* [Work to be completed]
Instruction for the entries that follow: retype exactly the lines from the line with "This screenshot has height=276, width=362." to the line with "The image size is (783, 240).", both included, and omit all others.

* [Provided entries]
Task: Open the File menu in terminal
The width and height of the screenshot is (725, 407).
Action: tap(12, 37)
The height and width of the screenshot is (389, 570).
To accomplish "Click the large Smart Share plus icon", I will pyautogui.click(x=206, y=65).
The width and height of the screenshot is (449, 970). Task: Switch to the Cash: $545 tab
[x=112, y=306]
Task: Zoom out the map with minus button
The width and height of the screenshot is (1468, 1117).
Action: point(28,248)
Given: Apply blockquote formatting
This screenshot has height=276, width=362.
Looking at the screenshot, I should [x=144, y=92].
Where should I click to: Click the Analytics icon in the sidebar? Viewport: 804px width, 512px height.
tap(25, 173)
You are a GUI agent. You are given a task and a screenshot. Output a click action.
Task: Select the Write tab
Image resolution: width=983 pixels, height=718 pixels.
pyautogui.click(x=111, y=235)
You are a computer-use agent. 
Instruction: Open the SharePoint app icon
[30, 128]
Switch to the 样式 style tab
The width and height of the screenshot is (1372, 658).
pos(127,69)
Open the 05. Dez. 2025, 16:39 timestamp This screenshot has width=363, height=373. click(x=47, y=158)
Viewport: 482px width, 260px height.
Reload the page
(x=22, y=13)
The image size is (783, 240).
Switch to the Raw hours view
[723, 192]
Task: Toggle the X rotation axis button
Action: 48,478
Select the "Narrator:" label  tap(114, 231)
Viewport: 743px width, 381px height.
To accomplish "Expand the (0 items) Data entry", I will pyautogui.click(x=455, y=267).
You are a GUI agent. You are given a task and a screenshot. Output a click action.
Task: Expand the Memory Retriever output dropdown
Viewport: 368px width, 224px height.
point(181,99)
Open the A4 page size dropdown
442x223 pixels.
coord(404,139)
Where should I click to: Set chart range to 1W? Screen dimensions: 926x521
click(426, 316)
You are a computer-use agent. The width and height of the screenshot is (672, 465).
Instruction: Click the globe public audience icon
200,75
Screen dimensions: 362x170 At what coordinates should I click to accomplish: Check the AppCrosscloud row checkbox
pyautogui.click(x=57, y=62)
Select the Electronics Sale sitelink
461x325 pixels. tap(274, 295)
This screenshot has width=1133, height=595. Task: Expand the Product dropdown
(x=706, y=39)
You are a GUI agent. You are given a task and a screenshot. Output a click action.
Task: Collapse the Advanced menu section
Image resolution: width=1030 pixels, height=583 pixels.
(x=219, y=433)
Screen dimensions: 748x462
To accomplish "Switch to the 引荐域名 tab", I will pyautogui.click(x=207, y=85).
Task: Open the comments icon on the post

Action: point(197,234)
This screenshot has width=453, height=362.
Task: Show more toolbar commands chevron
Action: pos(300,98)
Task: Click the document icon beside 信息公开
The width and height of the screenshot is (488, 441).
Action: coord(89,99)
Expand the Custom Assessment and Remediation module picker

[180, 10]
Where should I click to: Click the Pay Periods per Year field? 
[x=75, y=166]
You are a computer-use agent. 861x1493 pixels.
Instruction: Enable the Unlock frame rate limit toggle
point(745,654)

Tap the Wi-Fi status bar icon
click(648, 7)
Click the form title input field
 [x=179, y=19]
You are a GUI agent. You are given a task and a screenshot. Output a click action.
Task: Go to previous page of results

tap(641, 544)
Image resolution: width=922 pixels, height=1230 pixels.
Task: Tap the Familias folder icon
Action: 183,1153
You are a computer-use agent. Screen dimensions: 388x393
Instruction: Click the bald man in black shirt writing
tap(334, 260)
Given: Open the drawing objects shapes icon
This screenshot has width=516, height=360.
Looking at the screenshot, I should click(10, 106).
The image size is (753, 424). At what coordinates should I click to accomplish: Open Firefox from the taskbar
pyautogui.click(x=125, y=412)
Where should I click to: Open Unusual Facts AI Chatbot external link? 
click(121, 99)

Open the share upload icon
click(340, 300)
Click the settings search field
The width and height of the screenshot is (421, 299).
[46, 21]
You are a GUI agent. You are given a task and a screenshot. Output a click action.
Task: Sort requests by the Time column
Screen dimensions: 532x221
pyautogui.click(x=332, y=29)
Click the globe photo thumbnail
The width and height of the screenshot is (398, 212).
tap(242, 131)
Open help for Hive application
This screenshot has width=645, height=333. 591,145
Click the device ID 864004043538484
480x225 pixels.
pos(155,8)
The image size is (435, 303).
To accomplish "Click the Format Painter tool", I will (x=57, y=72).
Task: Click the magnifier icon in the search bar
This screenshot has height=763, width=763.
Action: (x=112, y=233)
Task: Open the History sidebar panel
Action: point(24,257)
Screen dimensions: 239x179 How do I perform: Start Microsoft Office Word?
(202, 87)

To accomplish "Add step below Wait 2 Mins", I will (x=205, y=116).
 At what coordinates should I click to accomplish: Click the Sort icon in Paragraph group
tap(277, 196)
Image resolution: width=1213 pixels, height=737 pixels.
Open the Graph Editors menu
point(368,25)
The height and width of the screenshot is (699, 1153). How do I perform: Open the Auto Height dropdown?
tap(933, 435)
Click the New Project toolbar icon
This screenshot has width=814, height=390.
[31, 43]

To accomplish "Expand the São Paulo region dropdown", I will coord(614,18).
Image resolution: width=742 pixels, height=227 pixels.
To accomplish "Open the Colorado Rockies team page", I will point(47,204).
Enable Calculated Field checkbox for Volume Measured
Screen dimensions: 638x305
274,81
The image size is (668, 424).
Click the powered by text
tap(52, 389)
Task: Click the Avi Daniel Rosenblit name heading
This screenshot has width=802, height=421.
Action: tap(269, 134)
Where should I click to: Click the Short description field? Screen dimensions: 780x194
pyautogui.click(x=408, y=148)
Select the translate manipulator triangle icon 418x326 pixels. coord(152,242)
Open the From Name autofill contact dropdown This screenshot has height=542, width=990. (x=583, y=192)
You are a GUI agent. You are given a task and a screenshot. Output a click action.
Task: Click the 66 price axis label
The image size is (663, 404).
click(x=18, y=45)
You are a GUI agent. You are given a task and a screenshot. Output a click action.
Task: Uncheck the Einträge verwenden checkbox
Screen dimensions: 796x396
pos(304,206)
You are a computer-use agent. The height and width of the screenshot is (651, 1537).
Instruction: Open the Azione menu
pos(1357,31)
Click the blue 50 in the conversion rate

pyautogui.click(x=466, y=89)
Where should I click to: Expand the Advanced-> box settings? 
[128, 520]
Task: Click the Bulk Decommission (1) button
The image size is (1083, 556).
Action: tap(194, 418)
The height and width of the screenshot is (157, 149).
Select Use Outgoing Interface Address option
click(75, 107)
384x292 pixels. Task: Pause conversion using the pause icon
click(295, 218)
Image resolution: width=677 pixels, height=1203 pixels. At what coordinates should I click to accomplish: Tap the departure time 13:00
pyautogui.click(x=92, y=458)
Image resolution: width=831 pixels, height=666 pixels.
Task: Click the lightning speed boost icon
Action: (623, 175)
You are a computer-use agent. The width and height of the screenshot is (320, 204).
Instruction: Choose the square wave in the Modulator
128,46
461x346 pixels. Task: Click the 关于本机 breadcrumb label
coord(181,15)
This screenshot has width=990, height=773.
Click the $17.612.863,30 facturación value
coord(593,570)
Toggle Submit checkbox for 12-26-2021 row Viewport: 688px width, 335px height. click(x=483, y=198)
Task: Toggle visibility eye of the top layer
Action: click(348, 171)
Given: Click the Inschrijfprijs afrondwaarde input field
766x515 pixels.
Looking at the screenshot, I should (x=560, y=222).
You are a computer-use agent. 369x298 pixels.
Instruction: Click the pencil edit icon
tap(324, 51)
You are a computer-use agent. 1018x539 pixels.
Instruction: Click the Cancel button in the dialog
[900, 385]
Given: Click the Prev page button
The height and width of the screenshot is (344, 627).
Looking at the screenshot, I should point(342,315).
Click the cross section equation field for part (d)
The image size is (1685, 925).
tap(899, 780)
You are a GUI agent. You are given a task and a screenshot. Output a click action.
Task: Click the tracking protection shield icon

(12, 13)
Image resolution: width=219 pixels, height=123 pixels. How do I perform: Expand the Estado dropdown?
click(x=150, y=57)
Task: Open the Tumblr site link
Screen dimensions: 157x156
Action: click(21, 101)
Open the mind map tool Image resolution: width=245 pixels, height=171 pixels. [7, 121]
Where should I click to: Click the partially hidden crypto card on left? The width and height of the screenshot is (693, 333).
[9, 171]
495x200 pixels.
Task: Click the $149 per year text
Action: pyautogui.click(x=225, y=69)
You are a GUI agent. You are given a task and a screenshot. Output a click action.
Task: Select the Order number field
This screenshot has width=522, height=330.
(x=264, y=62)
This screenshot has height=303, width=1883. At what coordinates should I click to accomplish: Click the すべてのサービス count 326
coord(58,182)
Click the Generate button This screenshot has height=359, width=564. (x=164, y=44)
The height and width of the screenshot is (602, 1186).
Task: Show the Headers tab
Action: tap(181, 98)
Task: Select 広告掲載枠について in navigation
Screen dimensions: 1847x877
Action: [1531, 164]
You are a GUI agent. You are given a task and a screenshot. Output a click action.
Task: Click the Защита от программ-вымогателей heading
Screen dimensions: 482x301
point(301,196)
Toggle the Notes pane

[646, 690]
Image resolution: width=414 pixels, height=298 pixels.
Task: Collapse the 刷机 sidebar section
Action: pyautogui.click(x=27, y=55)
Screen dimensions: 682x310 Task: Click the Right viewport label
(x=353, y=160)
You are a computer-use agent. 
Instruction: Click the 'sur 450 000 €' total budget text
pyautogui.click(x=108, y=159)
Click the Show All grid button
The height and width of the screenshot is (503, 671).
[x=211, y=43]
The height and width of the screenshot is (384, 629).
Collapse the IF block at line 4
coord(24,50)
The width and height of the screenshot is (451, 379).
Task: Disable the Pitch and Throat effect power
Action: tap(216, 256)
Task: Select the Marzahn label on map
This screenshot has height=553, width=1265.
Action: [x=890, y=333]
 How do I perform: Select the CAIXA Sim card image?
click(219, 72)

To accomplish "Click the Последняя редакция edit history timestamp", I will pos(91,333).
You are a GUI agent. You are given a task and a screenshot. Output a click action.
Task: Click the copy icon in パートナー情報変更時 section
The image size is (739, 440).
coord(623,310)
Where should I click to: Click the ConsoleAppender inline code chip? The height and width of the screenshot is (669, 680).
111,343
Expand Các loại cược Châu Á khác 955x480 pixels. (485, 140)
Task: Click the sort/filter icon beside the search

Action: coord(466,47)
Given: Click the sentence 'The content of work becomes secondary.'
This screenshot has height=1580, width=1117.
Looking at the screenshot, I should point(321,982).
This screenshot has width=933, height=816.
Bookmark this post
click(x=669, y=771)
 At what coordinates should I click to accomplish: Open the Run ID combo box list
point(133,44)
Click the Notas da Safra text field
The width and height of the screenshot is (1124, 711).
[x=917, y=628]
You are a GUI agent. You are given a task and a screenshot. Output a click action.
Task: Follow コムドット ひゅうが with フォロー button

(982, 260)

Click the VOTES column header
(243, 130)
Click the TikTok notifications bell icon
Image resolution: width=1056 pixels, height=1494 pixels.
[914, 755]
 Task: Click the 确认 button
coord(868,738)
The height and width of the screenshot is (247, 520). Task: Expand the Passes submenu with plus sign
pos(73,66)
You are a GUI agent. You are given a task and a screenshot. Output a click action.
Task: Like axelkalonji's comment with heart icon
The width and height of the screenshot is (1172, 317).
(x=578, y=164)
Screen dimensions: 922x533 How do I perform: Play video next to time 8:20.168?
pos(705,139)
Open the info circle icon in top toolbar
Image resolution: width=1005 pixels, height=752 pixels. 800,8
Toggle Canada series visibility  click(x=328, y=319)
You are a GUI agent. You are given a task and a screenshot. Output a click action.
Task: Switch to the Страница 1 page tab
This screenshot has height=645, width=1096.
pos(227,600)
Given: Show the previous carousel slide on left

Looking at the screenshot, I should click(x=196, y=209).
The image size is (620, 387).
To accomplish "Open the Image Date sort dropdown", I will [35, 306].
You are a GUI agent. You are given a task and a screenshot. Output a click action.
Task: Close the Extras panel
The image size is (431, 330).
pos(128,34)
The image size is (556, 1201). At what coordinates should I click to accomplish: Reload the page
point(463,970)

* [Result]
This screenshot has height=276, width=362.
Looking at the screenshot, I should [x=144, y=92].
Where should I click to: Click the Analytics icon in the sidebar? Viewport: 804px width, 512px height.
tap(25, 173)
You are a GUI agent. You are given a task and a screenshot. Output a click action.
Task: Select the Write tab
Image resolution: width=983 pixels, height=718 pixels.
pyautogui.click(x=111, y=235)
You are a computer-use agent. 
Instruction: Open the SharePoint app icon
[30, 128]
Switch to the 样式 style tab
The width and height of the screenshot is (1372, 658).
pos(127,69)
Open the 05. Dez. 2025, 16:39 timestamp This screenshot has width=363, height=373. click(x=47, y=158)
Viewport: 482px width, 260px height.
Reload the page
(x=22, y=13)
The image size is (783, 240).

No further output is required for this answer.